I’ve pulled some examples off the web to try and illustrate what I mean:

Doom, 2004
Doom, 2004
RAGE, 2011
RAGE, 2011

I have a huge amount of respect for John Carmack, who is a genius-level programmer and instrumental figure in the industry. His personal interest in games development and engine programming have contributed to gaming in a way that cannot be understated. Yet, it’s probably that very passion which led to the inclusion of a feature that simply wasn’t feasible to pull off in the hardware generation it was targeted for - a concession Carmack himself made when DOOMwas revealed.

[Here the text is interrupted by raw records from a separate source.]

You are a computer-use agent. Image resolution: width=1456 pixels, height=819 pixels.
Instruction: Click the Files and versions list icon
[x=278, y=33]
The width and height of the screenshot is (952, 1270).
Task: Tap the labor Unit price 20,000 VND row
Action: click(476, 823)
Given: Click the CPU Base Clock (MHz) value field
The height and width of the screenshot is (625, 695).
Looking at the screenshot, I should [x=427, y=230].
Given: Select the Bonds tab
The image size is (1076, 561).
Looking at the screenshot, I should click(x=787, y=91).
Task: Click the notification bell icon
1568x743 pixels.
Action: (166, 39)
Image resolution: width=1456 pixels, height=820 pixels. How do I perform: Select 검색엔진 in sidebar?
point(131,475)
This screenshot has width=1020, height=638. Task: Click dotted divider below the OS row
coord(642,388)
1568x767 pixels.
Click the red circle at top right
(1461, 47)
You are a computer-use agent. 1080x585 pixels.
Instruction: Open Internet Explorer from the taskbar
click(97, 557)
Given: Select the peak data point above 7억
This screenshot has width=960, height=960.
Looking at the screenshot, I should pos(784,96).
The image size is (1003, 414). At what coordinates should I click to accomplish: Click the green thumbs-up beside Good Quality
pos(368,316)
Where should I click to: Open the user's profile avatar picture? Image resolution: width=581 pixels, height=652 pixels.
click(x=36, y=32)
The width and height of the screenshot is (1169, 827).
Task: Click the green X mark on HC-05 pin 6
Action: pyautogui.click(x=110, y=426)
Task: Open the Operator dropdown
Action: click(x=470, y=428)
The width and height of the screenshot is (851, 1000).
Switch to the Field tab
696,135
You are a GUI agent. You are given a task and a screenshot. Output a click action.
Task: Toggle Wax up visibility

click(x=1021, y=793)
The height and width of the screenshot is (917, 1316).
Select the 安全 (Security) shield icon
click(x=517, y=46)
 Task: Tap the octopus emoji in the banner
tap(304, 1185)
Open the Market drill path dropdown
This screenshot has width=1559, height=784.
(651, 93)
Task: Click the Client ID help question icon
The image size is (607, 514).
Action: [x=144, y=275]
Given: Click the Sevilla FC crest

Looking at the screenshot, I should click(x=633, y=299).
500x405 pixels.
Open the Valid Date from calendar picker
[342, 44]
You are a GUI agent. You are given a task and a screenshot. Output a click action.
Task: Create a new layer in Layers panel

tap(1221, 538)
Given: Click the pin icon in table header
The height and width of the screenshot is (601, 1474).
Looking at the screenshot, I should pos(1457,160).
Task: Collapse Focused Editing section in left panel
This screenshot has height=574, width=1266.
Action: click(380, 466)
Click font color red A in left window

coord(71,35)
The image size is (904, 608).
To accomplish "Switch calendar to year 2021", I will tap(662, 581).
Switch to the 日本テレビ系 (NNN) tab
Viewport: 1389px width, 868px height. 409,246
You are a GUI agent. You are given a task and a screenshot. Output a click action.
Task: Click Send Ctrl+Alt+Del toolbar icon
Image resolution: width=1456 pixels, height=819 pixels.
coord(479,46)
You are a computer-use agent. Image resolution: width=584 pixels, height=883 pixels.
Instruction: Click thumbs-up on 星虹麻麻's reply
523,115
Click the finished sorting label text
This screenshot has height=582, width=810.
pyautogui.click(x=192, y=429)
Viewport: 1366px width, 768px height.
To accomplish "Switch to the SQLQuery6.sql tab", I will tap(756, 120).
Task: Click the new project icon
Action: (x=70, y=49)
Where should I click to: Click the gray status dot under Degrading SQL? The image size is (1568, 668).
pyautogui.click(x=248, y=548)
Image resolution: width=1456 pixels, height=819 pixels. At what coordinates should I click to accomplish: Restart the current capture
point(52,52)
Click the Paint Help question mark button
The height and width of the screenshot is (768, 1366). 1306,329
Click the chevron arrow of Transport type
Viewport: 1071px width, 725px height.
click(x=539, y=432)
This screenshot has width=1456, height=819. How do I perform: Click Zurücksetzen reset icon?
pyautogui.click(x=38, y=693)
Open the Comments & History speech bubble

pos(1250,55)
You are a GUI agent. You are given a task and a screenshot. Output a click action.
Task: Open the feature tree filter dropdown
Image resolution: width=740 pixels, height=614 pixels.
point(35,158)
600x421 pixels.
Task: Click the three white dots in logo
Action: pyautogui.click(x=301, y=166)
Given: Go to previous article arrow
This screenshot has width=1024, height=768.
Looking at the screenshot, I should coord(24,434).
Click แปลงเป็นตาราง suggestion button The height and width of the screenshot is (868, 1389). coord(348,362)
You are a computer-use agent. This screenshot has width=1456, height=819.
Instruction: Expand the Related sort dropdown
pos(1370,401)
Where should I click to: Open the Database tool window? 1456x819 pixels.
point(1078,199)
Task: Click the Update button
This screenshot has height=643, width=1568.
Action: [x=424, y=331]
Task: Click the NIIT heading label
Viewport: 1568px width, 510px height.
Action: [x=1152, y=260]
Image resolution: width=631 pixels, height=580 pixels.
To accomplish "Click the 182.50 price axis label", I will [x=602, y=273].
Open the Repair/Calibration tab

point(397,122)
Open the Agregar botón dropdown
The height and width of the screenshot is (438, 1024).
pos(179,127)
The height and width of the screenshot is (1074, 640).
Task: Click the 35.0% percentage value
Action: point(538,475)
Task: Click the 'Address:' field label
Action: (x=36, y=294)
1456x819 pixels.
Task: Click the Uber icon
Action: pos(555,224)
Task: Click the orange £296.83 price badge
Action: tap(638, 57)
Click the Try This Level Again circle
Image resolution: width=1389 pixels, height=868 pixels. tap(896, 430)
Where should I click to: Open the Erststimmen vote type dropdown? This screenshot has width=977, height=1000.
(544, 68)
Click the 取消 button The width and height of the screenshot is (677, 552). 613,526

It’s hard not to be charmed by Carmack’s passion-project approach to his engine - he clearly just wanted to implement an awesome, technically impressive feature - but I find myself convinced it was to the detriment of the games as a whole. Carmack’s passion for development meant he envisioned a feature that was technically interesting, but practically infeasible. A fun project for him to devote time to, but one that arguably solved a problem no one was having. I’m not a game developer: I have little understanding of the complexities that make game graphics tick. All I can say is that as a player, the tech made the games look worse and perform worse, for zero trade off in visual competence. In fact, the games looked relatively worse than their predecessors.

As we know, Carmack moved on to Oculus VR where he will doubtlessly drive innovation, rising to the complex technical challenges that so clearly drive his passion for development.

With his departure, and the hiring of Tiago Sousa (R&D Principal Graphics engineer of Crytek) I’m left to wonder how MegaTextures will be handled going forward. I’m not opposed to its inclusion if it works this time around. Part of me thinks that it must have been very hard to say no to feature ideas of the creator of Doom, and that mega-texturing might quietly slip out of whatever version of idTech powers id Software’s next games - left out as the interesting, doubtlessly prescient, but ultimately flawed experiment of the legendary developer.